Without fail, Joel asked each night to be forgiven of his sins and reiterated the all-or-nothing nature of his plan, made it apparent to the heavens that he’d marshaled the totality of his faith and strapped it to this endeavor, was expecting either Antietam or a parade through the streets of Paris. He was nervous, anxious, keen to leave for Las Vegas.
On the last Saturday in February, they took Baker to High Pines for a visit with his Wild West grandma, and she doted on the boy even though she had no idea who he was, inviting
him to her reading circle and saying bizarre things that made him laugh. They tried to persuade her to go for a ride in the Volvo, but she was afraid she’d miss lunch, wouldn’t hear of it.
“It’s shitty growing old,” Sophie remarked on the drive home, cursing in front of her son. “Shitty to wear out like the flattened bristles of a toothbrush, to squirt urine when you cough and have your fingers curl into ghastly hooks.” But there was something gentle and upbeat in her short outburst, a lesson imparted to her boy and her brother, a reminder to be thankful for sound health and the immediate moment. There was also a shared awareness of what they’d just experienced, a recognition of how blood and family kept them wedded to a giant continuity, how they were the three center segments in an arc that disappeared below the horizon line in both directions, a mother, her daughter and a whip-smart grandson. “You realize, Baker,” Sophie said, “that I knew your grandma’s mother, used to help her make chicken and dumplings. And one day you’ll tell your kid’s children that you knew Grandma Helen.” And the boy got it, felt the same visceral bond, told his mom he thought it was cool, wished he could’ve met his great-grandmother and her mother, too.

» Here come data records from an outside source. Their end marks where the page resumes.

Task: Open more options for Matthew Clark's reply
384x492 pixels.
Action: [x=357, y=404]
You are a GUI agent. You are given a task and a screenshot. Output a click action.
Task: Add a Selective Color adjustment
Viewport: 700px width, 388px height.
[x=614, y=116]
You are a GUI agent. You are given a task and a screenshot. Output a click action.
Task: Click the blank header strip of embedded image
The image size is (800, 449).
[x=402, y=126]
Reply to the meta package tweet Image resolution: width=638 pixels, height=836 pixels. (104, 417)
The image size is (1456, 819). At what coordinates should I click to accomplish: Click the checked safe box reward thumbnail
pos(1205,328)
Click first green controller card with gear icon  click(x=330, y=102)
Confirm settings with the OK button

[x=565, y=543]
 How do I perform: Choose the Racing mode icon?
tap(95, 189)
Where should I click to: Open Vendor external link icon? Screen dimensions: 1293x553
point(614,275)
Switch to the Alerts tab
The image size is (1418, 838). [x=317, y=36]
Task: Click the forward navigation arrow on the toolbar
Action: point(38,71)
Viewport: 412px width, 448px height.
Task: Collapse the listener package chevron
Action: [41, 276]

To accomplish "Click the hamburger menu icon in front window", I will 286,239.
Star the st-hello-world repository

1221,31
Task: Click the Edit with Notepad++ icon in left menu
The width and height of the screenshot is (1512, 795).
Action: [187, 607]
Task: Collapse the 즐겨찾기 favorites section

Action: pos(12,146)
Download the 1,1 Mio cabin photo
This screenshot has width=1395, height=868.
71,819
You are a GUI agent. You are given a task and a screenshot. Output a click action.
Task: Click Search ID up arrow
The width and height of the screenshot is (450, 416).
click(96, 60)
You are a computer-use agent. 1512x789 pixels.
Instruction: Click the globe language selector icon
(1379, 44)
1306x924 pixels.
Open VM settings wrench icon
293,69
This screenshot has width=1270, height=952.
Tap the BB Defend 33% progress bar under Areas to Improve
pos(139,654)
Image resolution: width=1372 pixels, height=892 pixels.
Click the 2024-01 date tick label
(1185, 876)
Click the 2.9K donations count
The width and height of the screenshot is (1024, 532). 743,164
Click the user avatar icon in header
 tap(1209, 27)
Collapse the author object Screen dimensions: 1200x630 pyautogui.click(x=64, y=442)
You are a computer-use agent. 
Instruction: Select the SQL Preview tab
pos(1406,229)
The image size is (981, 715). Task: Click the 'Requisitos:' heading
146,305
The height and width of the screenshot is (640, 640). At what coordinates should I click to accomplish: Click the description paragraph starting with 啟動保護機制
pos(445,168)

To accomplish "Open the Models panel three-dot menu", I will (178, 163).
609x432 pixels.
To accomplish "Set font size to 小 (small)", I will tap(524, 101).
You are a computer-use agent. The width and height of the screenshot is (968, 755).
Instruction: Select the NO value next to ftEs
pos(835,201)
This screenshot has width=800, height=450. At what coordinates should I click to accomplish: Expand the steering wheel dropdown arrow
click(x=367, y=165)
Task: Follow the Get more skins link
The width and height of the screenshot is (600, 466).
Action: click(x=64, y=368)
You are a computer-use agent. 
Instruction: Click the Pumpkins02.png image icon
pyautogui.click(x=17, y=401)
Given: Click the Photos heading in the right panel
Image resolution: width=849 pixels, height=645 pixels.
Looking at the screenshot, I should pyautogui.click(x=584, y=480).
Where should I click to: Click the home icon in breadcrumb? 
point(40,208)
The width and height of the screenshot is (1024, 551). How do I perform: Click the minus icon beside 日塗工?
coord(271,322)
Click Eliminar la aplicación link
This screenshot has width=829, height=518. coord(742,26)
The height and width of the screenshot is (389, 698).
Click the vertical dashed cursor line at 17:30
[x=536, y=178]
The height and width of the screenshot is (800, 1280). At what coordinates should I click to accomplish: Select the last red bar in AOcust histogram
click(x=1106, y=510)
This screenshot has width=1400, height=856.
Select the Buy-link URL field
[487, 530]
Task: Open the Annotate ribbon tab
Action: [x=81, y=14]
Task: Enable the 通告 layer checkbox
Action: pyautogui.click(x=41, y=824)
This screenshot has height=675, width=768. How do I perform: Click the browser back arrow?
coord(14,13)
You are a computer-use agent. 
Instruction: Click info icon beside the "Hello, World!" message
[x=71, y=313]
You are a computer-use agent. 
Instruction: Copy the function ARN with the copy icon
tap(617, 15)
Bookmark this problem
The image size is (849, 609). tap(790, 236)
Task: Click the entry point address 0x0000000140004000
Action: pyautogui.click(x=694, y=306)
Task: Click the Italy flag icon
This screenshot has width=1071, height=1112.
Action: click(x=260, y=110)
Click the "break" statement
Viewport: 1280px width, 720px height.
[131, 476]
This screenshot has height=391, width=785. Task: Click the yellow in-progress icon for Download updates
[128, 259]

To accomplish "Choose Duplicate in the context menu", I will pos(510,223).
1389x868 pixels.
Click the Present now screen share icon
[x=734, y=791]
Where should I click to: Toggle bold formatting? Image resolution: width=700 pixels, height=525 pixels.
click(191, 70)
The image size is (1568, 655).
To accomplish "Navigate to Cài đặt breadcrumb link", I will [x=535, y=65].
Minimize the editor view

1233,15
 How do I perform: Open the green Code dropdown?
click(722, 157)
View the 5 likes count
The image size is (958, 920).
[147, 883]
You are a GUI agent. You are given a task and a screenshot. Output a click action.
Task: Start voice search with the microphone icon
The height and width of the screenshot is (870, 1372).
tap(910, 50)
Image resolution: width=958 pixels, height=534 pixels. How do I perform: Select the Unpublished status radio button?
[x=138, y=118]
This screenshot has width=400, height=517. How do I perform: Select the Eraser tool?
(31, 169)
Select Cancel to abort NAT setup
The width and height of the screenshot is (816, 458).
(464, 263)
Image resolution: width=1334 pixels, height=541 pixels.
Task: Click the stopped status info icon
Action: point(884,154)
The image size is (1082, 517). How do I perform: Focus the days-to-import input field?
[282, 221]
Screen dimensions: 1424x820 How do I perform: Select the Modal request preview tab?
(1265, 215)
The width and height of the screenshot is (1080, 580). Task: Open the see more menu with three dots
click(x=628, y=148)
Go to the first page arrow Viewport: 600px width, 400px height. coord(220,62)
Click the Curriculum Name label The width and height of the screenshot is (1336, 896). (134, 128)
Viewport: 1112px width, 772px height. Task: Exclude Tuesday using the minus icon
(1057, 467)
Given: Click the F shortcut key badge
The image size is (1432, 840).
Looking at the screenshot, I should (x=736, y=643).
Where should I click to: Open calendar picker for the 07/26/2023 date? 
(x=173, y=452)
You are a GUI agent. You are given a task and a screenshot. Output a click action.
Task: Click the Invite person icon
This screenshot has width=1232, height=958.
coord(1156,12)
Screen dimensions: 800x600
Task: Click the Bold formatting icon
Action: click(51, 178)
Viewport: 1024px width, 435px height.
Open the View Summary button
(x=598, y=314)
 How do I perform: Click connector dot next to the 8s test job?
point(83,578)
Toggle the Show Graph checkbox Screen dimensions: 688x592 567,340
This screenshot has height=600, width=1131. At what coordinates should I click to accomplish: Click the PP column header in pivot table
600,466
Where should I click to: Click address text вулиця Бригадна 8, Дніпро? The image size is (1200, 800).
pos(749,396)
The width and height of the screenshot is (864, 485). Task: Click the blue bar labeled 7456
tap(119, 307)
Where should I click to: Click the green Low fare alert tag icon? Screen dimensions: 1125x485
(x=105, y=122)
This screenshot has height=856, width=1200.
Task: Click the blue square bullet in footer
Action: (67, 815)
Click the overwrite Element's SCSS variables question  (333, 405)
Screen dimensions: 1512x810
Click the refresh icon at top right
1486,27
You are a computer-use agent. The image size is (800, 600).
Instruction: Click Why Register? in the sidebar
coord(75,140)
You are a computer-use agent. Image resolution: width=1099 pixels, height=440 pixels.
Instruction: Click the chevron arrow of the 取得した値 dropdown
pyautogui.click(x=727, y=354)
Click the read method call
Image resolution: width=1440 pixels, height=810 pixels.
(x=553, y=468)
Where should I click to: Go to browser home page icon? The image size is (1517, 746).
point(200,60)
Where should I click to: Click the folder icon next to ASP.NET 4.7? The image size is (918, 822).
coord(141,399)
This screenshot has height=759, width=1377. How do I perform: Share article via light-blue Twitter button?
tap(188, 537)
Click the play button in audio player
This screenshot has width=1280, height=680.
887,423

That night, Sophie brought Raleigh to town and they went to eat at a pizza parlor, mingled their kids for the first time and carted Joel along as chaperon, jester and buffer zone. Raleigh was a kind, introverted man, and he was attentive to Sophie without being fresh or showy. He paid for everyone’s meal and slid a satisfactory tip under the big tin pizza platter. Sophie and Raleigh were going to a student play at the university, and Joel was to take the boys for ice cream and hot chocolate, then home to Sophie’s for movies, Sweet Tarts and video games. He was glad to do it, loved children, and Sophie gave him a wink and a compact wave after she and Raleigh had buttoned their winter coats and donned their gloves; she came back to the table and bussed his cheek and told him she loved him.